Local shortage of flu jabs

Liam Durkin

MOST people looking to have an annual flu shot in Wellington Shire are currently sweating on the availability of the vaccine, as suppliers struggle to keep up with high demand.

As opposed to previous years, where many people would be guilty of either putting off the jab or playing Russian roulette with the virus, the heightened sense of danger from the COVID-19 pandemic has resulted in a surge of local people booking in for flu shots.

Pharmacies and medical centres across Wellington expect more stock to be available in coming weeks.

Findlay and Weymouth Pharmacy, Sale, reported that another batch should be ready in early June that would hopefully fill orders.

It was a similar story a stone’s throw away at Clocktower Medical Centre, where a waiting list has been established.

Heyfield is expecting supply to come in by the end of the month or early June, while in Stratford, clients have been given prescriptions to take to local pharmacies, before presenting back to Stratford Medical Centre to have the injection.

A Maffra pharmacy was one of the few local outlets to have stock for patients who presented scripts recently.

Fortunately, the shortages are not affecting the elderly, children or those with a chronic illnesses such as diabetes and asthma.

Patients in those brackets are able to receive a government funded flu shot free of charge, with most local providers saying they had enough supply.

The same cannot be said for those living closer to Bairnsdale, with concerns that immunisation providers in east Gippsland are running short.

Gippsland East MLA Tim Bull said more vaccinations needed to make their way to those most at risk.

“The federal government has advised it has delivered the vaccinations to the state, but the state is providing them at a rate of 50 per week to local medical clinics when around 300 per week are required,” Mr Bull said.

“The message from medical professionals is, that now more than ever, is the time to protect yourself from the flu.

“Dealing with both influenza and COVID-19 would potentially be life threatening, and this is one easy way of eliminating risk.

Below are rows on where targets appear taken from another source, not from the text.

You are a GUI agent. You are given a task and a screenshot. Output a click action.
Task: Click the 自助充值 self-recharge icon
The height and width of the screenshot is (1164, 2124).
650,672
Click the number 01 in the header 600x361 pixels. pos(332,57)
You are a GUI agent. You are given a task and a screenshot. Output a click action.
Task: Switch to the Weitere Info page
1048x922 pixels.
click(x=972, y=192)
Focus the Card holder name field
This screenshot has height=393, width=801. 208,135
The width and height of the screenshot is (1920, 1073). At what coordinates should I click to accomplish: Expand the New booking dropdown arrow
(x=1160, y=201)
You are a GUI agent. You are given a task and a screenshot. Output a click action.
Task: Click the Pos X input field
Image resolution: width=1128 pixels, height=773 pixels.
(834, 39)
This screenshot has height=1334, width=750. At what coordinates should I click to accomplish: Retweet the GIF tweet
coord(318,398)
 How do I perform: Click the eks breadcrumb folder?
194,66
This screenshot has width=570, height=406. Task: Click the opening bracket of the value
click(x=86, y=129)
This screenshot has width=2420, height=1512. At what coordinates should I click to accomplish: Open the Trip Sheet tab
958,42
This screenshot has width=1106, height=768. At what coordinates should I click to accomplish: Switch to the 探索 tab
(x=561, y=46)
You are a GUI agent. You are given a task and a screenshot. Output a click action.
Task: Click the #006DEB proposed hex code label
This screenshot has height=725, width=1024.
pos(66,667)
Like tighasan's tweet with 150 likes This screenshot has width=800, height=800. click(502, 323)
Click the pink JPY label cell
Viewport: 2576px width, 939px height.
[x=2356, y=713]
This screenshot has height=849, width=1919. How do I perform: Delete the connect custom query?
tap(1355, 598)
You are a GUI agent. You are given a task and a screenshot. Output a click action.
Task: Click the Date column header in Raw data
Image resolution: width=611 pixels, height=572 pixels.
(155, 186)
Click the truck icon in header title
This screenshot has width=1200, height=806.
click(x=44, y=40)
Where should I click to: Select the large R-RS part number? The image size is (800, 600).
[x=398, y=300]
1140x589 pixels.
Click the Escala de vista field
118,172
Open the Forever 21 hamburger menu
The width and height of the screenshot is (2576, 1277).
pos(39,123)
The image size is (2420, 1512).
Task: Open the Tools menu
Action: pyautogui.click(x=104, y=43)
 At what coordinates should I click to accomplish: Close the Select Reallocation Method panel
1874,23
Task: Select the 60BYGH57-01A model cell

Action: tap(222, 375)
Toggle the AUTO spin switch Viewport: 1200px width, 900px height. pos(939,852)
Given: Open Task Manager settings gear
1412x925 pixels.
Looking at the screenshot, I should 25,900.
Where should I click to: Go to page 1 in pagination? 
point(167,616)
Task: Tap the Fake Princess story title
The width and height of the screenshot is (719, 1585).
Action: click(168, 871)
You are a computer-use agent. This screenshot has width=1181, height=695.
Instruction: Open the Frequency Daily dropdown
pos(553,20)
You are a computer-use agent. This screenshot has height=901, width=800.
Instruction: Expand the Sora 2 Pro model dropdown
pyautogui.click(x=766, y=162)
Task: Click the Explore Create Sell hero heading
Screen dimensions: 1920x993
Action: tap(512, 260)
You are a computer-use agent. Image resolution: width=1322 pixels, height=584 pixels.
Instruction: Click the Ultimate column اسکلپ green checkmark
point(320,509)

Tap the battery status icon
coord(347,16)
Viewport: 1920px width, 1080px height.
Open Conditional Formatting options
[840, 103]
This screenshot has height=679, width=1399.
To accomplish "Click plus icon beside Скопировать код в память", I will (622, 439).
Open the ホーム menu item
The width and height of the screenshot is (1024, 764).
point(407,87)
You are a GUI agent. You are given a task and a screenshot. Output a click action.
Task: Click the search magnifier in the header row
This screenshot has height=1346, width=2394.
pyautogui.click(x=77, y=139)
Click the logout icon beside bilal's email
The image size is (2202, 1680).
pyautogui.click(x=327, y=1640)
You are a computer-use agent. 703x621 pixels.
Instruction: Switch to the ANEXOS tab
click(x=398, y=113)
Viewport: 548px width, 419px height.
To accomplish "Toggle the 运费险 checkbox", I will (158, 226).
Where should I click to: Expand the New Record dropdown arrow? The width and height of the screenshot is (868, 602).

“Those vulnerable community groups identified as most at risk are eligible to receive a free vaccination under the national program, including those over the age of 65.

“However, it is hard to protect yourself against the flu, if demand for the vaccination is higher than the supply received.

“My office has received a number of calls from locals who are desperate to protect themselves against influenza, but are unable to access the vaccine as the demand exceeds supply.

“We need the vaccine distributed to the immunisation providers in a timely manner.

“Our country medical practices are being drip fed supply and are being forced to create waiting lists and prioritise patients.

“This is not fair on the clinics or their patients.

“While I am pleased to hear many locals are heeding medical advice to be vaccinated, we must have an ongoing supply to meet the demand as we face the additional threat of COVID-19 this year.”

Gippsland South MLA Danny O’Brien wrote to the state government last month, seeking urgent support for Gippsland clinics and pharmacies to get doses of the flu vaccine.

Mr O’Brien was responding after a number of constituents contacted him alarmed they had been placed on long waiting lists to get the flu vaccine.

“Indications are that more than three times as many people have had the flu vaccine so far this year than at the same time last year, causing a drain on supplies,” he said.

“I’ve written to the state government which supplies government vaccines through Onelink to pharmacies and clinics and called on the minister to speed up the process.

“While we are all focused on coronavirus, which is a very serious ailment, it is also important that people protect themselves from the flu, and the vaccine will certainly help do that.”

The last particularly horrendous flu season in Australia was 2017, after a strain of the virus the vaccine was based on mutated.

The result meant the vaccine no longer adequately matched what it faced.

More than 200,000 cases were recorded in 2017.